[Start The records]
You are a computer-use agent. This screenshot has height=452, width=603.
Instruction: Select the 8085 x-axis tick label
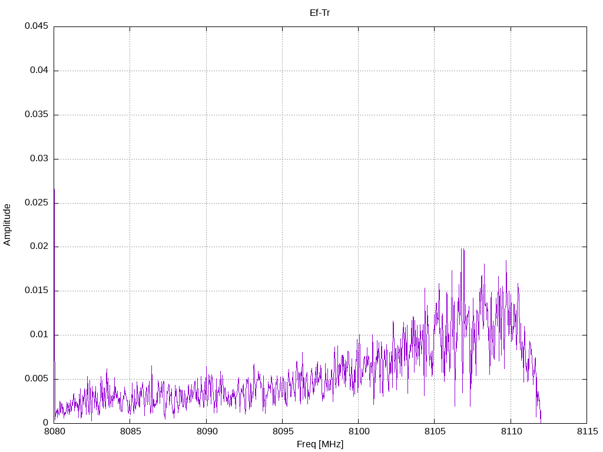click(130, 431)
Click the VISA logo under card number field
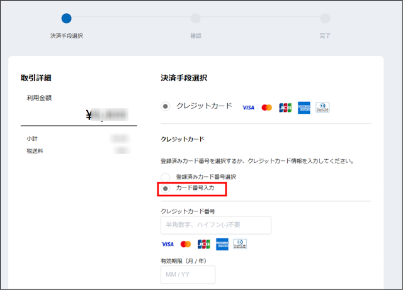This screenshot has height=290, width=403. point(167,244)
[End The records]
[Start The records]
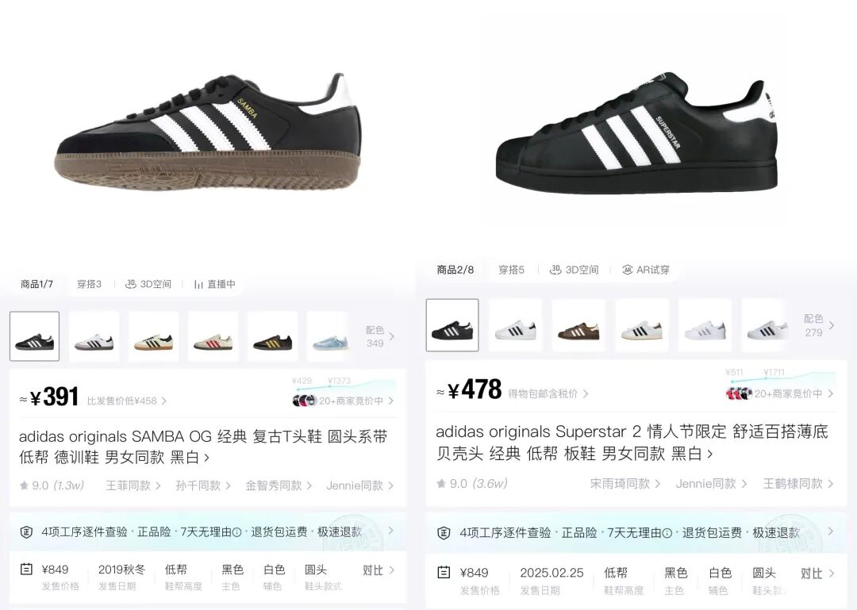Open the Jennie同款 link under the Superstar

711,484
[End The records]
[Start The records]
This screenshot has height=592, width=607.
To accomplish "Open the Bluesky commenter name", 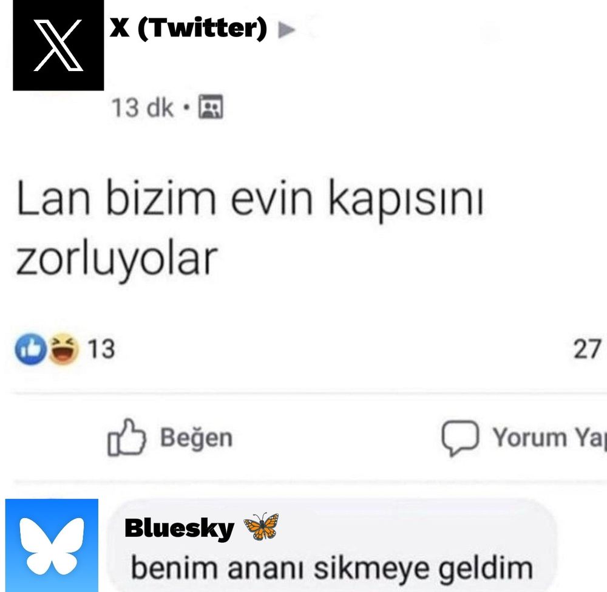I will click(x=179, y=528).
[End The records]
Stated goal ->
Reproduce word for word the part of the rows above that opens with the line containing "You are a computer-use" and closes with the line containing "This screenshot has height=290, width=403.", including both of those lines. Leave the pictures out of your answer.

Reply ->
You are a computer-use agent. This screenshot has height=452, width=603.
Instruction: Select the 8085 x-axis tick label
click(130, 431)
Click the VISA logo under card number field
This screenshot has height=290, width=403. point(167,244)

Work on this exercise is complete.